Thursday, March 25, 2010

Where does it come from?

Okay, I'm the only one who has been feeding my child for over a week now, I know what I'm putting in there. How the heck does she create so much energy?! Honestly!!! This 16, almost 17 month old child is running circles around me. I need to do something to catch up with her! Okay, so I know part of it, thanks to our egg hunt on Tuesday, Delanah has discovered jelly beans and has discovered that she likes them! That little shot of sugar sure goes a long way!

We were finally able to return to ISR today. I don't know what's worse, her lessons when she was 7 months old and couldn't communicate other than through crying or now, when she was asking for me and shaking her head know every time Cindy asked if she wanted to show her kicks. This is hard! Emotionally, physically (trying to get her to go into the pool area and get her suit on), these lessons are going to absolutely drain me! Thankfully Delanah recovers quickly and is back to her normal, happy self in no time. We got home and it was all about her puppy, had to take Bay-ee Woo on a walk! My vote was to sit and relax, but 2 to 1, I lost. It's funny that just recently, if it means we're taking Bay on a walk, Delanah very willingly gets into her stroller and settles in. She loves that dog SO much!
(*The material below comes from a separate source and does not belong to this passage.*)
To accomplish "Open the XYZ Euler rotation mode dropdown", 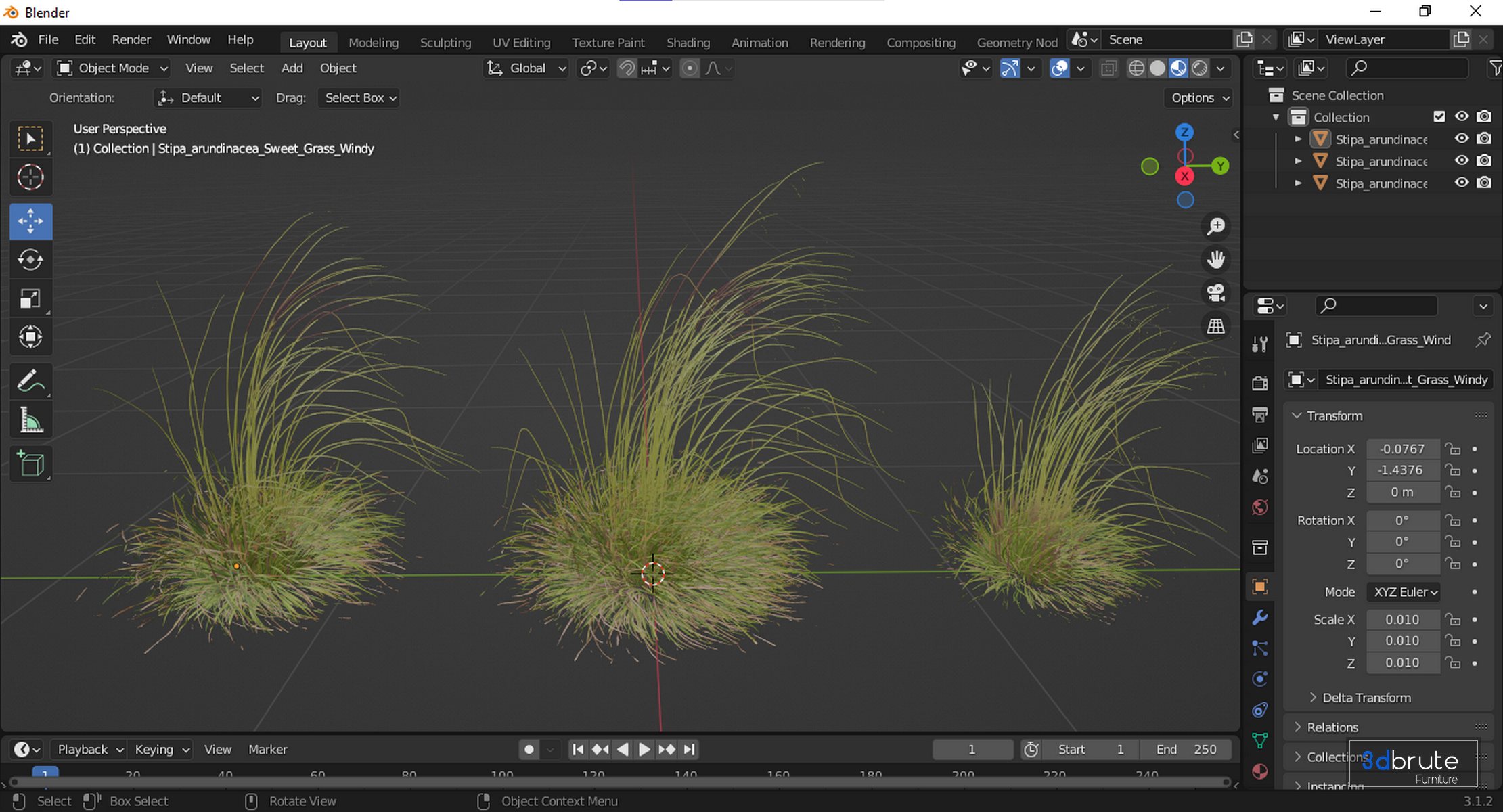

Tonight was not my best mommy moment. Delanah, right as I was getting things ready to clean her up, decided that shooting all of her dinner onto the floor was hilarious. Sometime this afternoon I apparently lost my sense of humor. As much as I told her it wasn't okay and to stop, she laughed all the more. I needed a serious mommy time-out. I am ashamed of how I reacted, but proud that I took her to another room to play and giggle while I tried to get control. I cleaned, all morning, trying to get the house in shape. I was so proud, and now there was rice as far as the eye could see. Trivial, yes, but when you are an exhausted mom, trying to do it all and be everything for your daughter (and not complain about things to your husband who can't do anything about it from another country anyway), it was the tipping point. The thing is, I didn't even realize that I was at that point. It has been 2 days since I've been able to have more than a 2-3min conversation with someone face to face, I need adult interaction!!! I have errands to run this weekend and no idea how I am going to do that with an active toddler. Could I briber her with food? Sure. But is that how I want to raise her?

I am done with being a single mom!!!! Okay, I seriously need some sleep because I have a feeling that tomorrow is going to be more of the endless energy toddler!